_Penggalan Teks:_
..............................
Dear Jokowi, Nelayan-Nelayan Indonesia Titip 4 Hal Ini Dapat Dibahas dalam KTT Perubahan Iklim
Ekonomi dan bisnis | 2 November 2021, 09:43 WIBJAKARTA, KOMPAS.TV – Konferensi Tingkat Tinggi COP UNFCCC ke-26 yang diselenggarakan di Glasgow, Britania Raya harus menghasilkan langkah secepatnya untuk mengatasi dampak perubahan iklim, khususnya bagi sektor kelautan dan perikanan serta perlindungan bagi nelayan.
Oleh sebab itu, menurut Ketua Harian Kesatuan Nelayan Tradisional Indonesia (KNTI) Dani Setiawan, perlindungan terhadap nelayan adalah hal yang mutlak yang harus dibahas dalam negosiasi iklim yang dilakukan di Konferensi Perubahan Iklim PBB (COP26) 2021.
Ia juga menegaskan, komitmen kuat harus diambil oleh para pemimpin dunia untuk menurunkan emisi karbon secara radikal untuk menyelamatkan laut dan daerah pesisir sebagai sumber kehidupan dan penghasil asupan protein bagi 3,3 miliar warga dunia.
“Perubahan iklim global telah mengancam perikanan dunia, dari soal migrasi ikan, perubahan fishing ground, terputusnya rantai makanan di perairan akibat keasaman laut hingga pemutihan karang (bleaching) yang jadi habitat ikan,” tutur Dani dalam keterangan tertulis, Selasa (2/11/2021).
..............................
[Data Tersimpan]
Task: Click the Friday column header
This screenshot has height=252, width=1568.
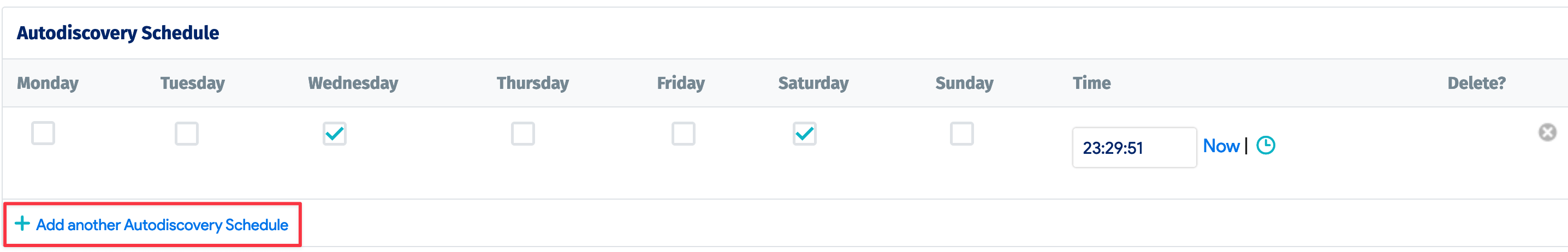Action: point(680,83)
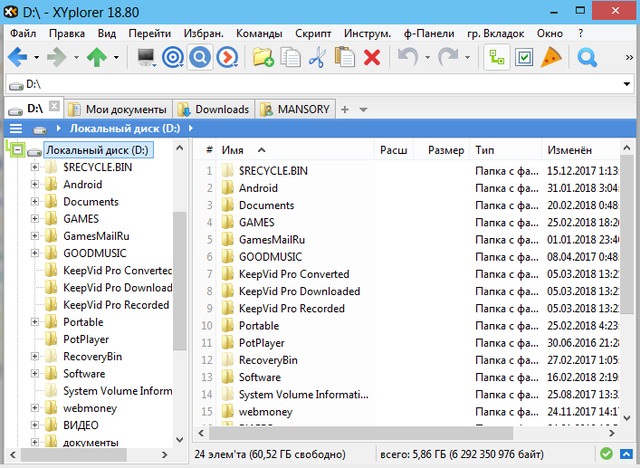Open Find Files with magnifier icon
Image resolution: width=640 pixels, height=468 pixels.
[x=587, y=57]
..............................
_Soal dan Tugas:_
1. Menurut berita tentang nelayan dan KTT perubahan iklim, di kota mana KTT COP UNFCCC ke-26 diselenggarakan?
2. Salin dari berita tentang nelayan dan KTT perubahan iklim bagian yang dibuka dengan kata-kata "Ia juga menegaskan, komitmen" dan ditutup dengan "miliar warga dunia.".

_Hasil per Tugas:_
1. Di Glasgow, Britania Raya.

2.
Ia juga menegaskan, komitmen kuat harus diambil oleh para pemimpin dunia untuk menurunkan emisi karbon secara radikal untuk menyelamatkan laut dan daerah pesisir sebagai sumber kehidupan dan penghasil asupan protein bagi 3,3 miliar warga dunia.